古いカウンタの心臓手術

2014-07-27      
 古いカウンタの安定度、とある処置をしたら少々マシになりました。



 しかぁ~し 結局は筐体内温度(TCXO付近の温度)が44度近くまで上がってしまうため、この後の周波数推移はダラ下がりの一途・・・これでは意味がありません

 さて、こうした特性のサンプルを採っていると、毎回少し違う結果が得られることが判りました。

 ◆ 温度の安定点の中心が測定する毎に変化し、38℃~41℃の間で一定にならない
 ◆ 毎回、測定される発振周波数が数Hz~十数Hz違ってしまう

 上記2つの特性(って言うのかな)によって、結局どんな処置を施しても無意味な感じがしてきました 特に後者・・・これは、測定の度に一旦装置自体の温度を下げるべく電源落とし&ふた開けをして適当に温度が下がったところから再開すると、『同一温度でも発振周波数が異なる』という異状を示すんです。それも、数十Hz違っていたり・・・ これでは、どんな対策を打っても的を射た処置にはなりませんよね・・・。

 そこで「最終手段の部品」が届くのを待つ間(そんな対策があるんだったら、放っておけば良いんですが・・・)、一旦取り出してみた本装置の心臓部「TCXO」をちょっと分解してみることにしました。



 ちょっとピンぼけですが、内部の様子はわかりますね。真ん中の黒いのは多分サーミスタだと思います。左上で向こうを向いているのが15pFのセラコン・・・頭が橙ですから、-150ppmの特性のものだと思います。
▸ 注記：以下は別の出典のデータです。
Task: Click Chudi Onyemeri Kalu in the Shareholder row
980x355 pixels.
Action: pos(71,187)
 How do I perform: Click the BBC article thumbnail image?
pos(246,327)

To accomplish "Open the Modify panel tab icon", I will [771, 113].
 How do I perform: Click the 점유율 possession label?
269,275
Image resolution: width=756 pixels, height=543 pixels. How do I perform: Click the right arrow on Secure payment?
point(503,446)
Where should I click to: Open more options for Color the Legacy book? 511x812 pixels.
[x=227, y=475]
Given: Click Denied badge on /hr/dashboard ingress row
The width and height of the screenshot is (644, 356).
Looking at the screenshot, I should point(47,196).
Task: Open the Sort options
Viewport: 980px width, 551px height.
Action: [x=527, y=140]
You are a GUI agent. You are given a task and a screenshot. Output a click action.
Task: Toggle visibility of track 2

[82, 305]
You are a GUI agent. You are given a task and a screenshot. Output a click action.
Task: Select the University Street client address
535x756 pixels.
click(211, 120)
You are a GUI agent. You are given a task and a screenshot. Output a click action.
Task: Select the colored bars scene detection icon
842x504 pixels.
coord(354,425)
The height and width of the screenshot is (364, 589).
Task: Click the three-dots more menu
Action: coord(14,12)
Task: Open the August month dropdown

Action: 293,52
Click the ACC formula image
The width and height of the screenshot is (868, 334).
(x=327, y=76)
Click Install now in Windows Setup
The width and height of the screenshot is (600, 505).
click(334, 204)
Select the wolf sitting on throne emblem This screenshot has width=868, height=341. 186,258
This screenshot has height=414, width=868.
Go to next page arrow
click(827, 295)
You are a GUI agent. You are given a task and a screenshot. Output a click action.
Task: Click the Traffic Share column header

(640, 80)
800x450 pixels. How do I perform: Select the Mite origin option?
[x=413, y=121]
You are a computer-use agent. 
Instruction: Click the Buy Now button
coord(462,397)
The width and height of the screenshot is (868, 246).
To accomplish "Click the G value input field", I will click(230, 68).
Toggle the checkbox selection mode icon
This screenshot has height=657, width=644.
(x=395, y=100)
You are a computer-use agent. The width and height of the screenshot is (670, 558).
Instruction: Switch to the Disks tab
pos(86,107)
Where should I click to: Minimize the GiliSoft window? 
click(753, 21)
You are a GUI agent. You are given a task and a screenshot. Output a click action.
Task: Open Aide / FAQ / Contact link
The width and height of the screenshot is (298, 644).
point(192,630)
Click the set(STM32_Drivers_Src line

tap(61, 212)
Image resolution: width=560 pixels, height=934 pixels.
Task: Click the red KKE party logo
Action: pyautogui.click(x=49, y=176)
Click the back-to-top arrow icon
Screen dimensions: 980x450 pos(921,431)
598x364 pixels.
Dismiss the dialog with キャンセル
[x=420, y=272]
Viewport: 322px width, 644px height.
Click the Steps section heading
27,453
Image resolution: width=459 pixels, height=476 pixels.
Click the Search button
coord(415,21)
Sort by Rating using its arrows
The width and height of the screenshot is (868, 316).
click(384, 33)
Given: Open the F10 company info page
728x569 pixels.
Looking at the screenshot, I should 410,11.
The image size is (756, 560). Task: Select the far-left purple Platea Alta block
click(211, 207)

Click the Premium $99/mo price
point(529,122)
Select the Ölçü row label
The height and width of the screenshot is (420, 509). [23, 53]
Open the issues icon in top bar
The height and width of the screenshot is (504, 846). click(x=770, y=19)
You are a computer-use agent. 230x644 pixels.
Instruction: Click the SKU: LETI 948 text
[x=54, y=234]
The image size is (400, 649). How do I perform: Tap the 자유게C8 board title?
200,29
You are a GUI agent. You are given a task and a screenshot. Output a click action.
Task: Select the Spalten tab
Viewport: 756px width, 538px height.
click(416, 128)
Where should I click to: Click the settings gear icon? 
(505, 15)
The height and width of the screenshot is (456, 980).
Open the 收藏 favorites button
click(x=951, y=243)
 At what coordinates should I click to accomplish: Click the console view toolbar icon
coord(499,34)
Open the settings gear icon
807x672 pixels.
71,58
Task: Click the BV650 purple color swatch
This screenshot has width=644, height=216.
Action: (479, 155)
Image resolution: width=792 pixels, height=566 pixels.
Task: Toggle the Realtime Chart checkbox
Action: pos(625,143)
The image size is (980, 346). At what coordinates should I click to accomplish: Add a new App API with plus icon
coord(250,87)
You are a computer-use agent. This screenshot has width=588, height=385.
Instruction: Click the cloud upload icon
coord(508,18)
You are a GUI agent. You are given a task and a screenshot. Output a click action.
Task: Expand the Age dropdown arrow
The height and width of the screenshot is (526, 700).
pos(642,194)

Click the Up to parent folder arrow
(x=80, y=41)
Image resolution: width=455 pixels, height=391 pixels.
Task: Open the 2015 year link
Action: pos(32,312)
 水晶を外してみました。発振用のトランジスタ(水晶の手前に写っている黒い奴)と波形整形用のNANDゲート(JRCのLS00M)が見えます。まぁ、想像通りの構成部品です。

 折角ここまで分解したんで()、不安定要因を「水晶の惚け」と踏んで手持ちの10MHz水晶と換装して安定度を比較。 しかし、結果はやはり殆ど変わりませんでした。



 或いは、取り外し⇒取り付けで元気を取り戻したかも・・・と、元の水晶で再測定しても変わりませんでしたから、やはり水晶が・・・云々ではなさそうです。



 結論から述べると、今の「大型三端子レギュレータの余熱利用」では、40度付近で安定した「発振環境」を作り出すのはちょっと難しく、「OCXOモドキ」を作らざるを得ないかなぁ・・・というのが最終処置になりそうです。ひとまず、「最終手段の部品」が到着するまで、古いカウンタはバラバラのままにしておきましょうかね。

古いカウンタ内部の様子

2014-07-23      
 今日はかなり早めの帰宅となりました。早速、格闘中の周波数カウンタの安定度調査についてまとめておきます。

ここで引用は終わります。